─── THE INPUT
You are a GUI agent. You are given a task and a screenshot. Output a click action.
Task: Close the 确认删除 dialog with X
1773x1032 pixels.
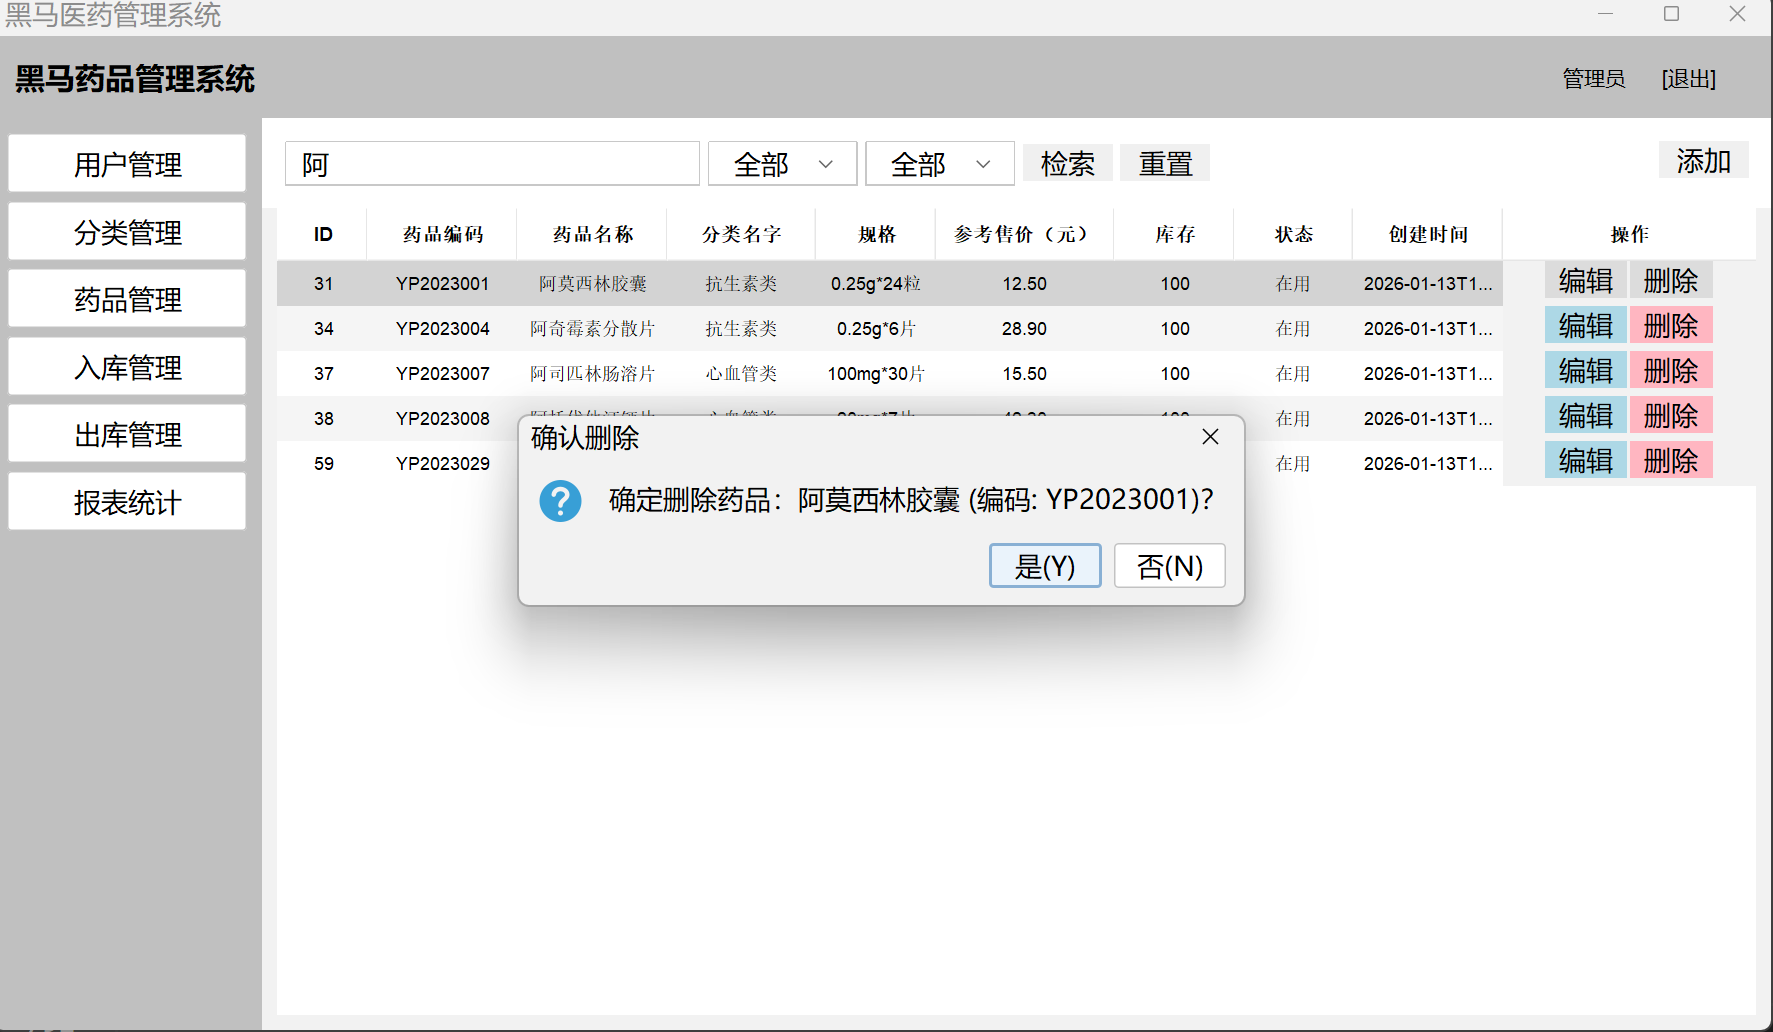(1210, 437)
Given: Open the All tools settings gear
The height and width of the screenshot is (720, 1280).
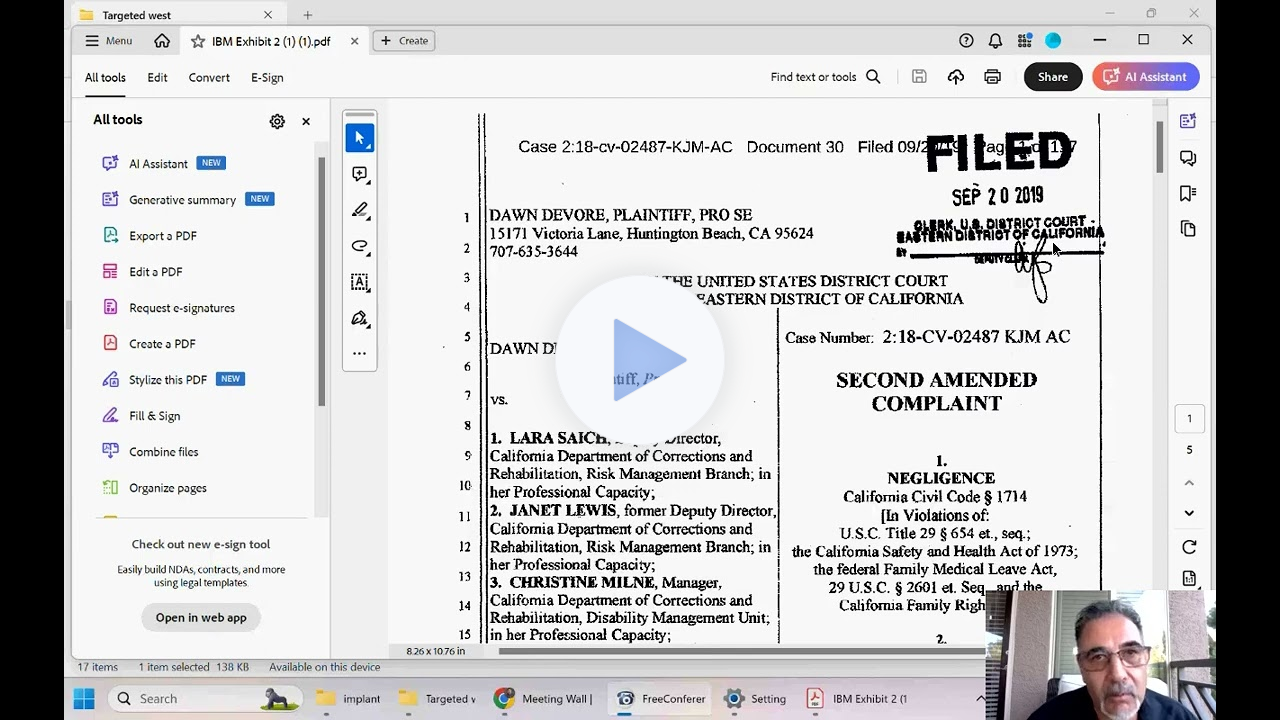Looking at the screenshot, I should (x=277, y=121).
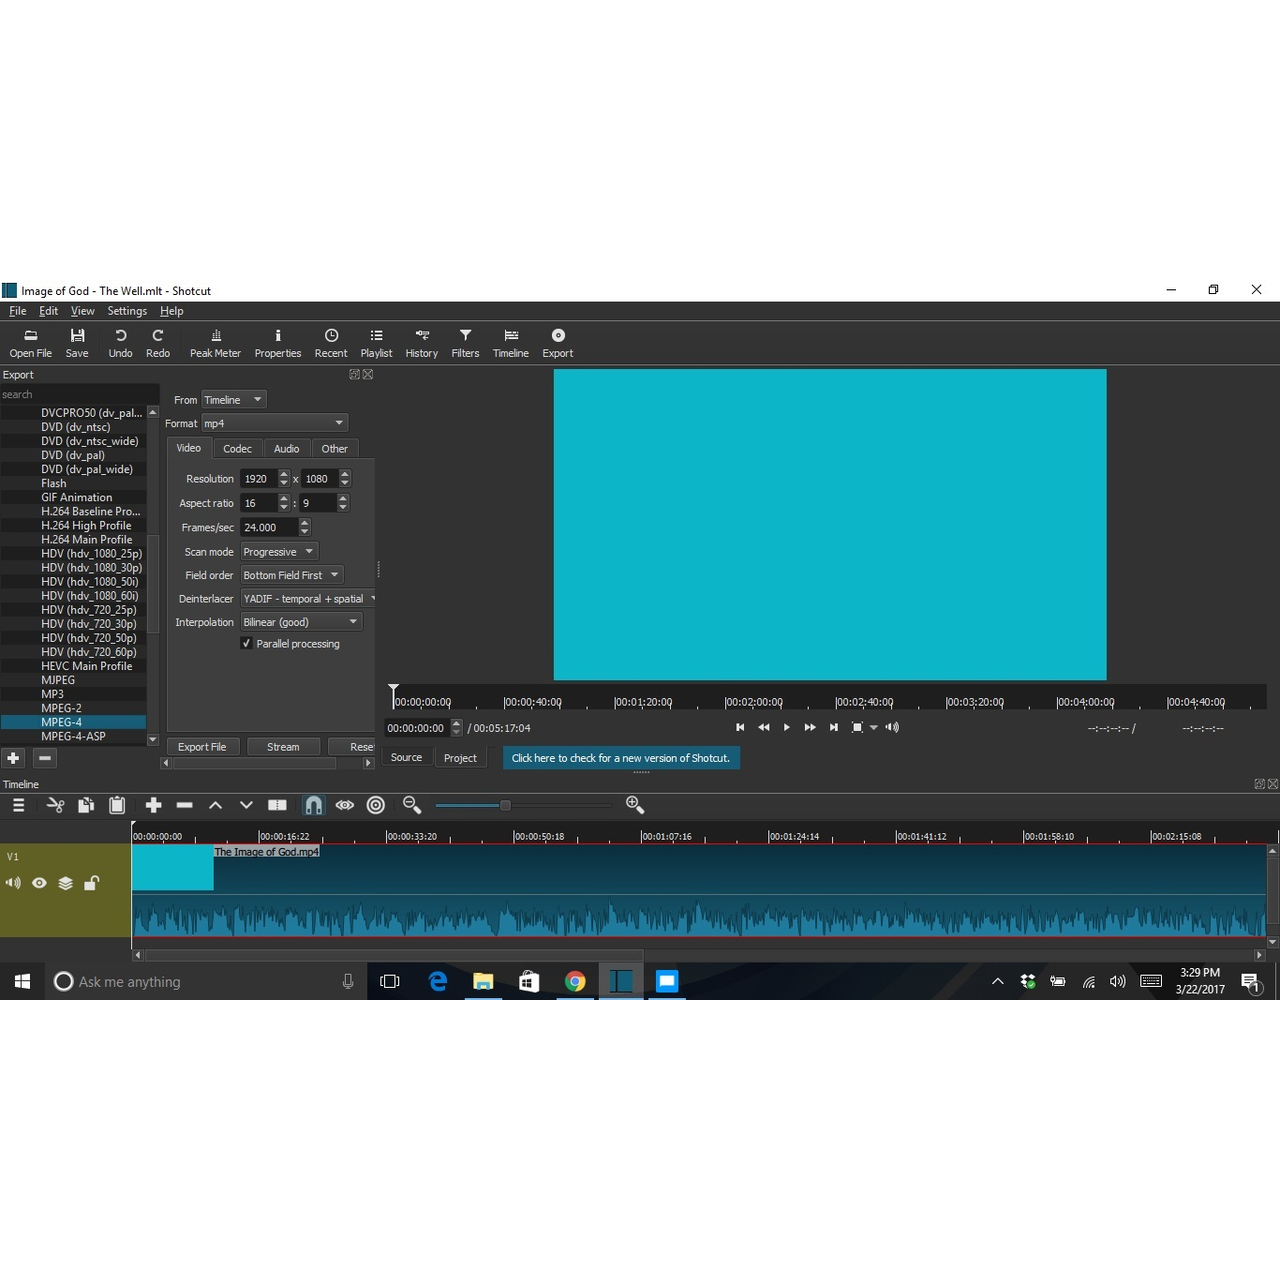
Task: Select the Cut tool in the timeline toolbar
Action: (55, 805)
──────
■ YOUR GOAL ■
Rewrite all of the items above with "dialog" replaced by "window", keeping everything else unchanged and leaving out the pictures.

■ EXERCISE SOLUTION ■
You are a GUI agent. You are given a task and a screenshot. Output a click action.
Task: Close the 确认删除 window with X
1773x1032 pixels.
(1210, 437)
Given: Open the All tools settings gear
The height and width of the screenshot is (720, 1280).
Looking at the screenshot, I should (x=277, y=121).
Task: Select the Cut tool in the timeline toolbar
Action: (55, 805)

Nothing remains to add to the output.